ClickHouse always use batch/vector processing. I.e. even if you need one row, ClickHouse can't process less than index_granularity rows (by default 8192), if rows are big - you can hit the memory limit when trying to put 8K row in memory.
So index_granularity is minimum size of the block (it just can access smaller chunks of data), but in practice clickhouse usually process data in blocks of max_block_size size (65536 rows by default), doing it in multithread mode. That means that you need at least column_size * max_block_size * max_threads memory.
So, please consider:
1) descreasing max_block_size for your select
1) descreasing index_granularity CREATE TABLE ... SETTINGS index_granularity=1024
2) recreate the table on ClickHouse >= v19.11.4 (in that case adaptive index granularity will be used)
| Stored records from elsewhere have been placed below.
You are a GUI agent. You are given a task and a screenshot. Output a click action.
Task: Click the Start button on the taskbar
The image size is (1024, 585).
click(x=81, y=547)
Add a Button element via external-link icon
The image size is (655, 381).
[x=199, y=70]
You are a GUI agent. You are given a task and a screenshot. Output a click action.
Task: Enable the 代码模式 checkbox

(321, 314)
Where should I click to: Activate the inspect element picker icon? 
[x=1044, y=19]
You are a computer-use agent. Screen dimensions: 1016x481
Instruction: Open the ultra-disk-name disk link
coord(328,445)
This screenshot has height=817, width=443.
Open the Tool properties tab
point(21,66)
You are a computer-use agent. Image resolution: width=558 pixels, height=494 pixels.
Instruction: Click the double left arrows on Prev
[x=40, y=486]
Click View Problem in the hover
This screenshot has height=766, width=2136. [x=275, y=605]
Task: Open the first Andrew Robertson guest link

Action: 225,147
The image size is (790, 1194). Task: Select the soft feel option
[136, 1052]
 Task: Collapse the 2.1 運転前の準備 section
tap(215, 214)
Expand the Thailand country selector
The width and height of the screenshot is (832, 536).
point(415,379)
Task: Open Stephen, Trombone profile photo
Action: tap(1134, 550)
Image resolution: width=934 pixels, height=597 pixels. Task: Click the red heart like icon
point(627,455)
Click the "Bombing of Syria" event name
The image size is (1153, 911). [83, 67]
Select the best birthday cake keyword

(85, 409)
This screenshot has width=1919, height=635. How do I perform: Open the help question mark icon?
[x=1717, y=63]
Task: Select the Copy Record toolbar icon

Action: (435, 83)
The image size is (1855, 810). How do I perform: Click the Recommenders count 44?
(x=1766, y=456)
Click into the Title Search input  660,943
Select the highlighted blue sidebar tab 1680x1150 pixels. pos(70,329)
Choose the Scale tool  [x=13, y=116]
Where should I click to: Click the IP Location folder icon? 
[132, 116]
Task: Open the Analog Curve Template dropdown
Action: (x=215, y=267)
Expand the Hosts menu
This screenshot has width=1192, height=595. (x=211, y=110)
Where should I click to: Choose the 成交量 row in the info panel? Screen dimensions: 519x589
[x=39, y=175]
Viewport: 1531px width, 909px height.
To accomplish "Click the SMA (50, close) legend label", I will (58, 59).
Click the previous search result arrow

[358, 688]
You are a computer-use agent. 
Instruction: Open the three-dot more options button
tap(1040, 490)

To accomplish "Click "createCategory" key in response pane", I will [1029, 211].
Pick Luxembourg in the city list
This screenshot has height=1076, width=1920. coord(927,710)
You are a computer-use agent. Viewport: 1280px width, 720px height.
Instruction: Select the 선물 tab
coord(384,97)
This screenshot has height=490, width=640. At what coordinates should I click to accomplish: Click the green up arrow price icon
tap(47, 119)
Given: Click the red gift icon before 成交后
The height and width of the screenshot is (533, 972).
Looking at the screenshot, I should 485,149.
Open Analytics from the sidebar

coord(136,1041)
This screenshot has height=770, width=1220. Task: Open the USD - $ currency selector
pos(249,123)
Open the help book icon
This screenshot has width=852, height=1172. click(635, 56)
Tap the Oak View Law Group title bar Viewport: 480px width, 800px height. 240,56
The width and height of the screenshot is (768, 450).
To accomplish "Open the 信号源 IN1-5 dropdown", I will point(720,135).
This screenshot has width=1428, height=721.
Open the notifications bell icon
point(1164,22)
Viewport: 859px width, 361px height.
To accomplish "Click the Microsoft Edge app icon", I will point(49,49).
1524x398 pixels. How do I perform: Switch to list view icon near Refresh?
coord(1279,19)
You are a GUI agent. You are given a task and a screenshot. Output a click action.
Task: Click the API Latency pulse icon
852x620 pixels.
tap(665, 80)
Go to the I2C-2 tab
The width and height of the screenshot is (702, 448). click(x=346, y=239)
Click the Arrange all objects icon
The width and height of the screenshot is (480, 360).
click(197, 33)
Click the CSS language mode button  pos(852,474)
Thank you very much for the input. I updated to v19.11.4 but the error pops up anyway (I did recreate all tables); is there any setting I should change to enable adaptive index granularity?
ClickHouse client version 19.11.4.24 (official build).
Connecting to localhost:9000 as user default.
Connected to ClickHouse server version 19.11.4 revision 54423.
Why did you think that memory used on search?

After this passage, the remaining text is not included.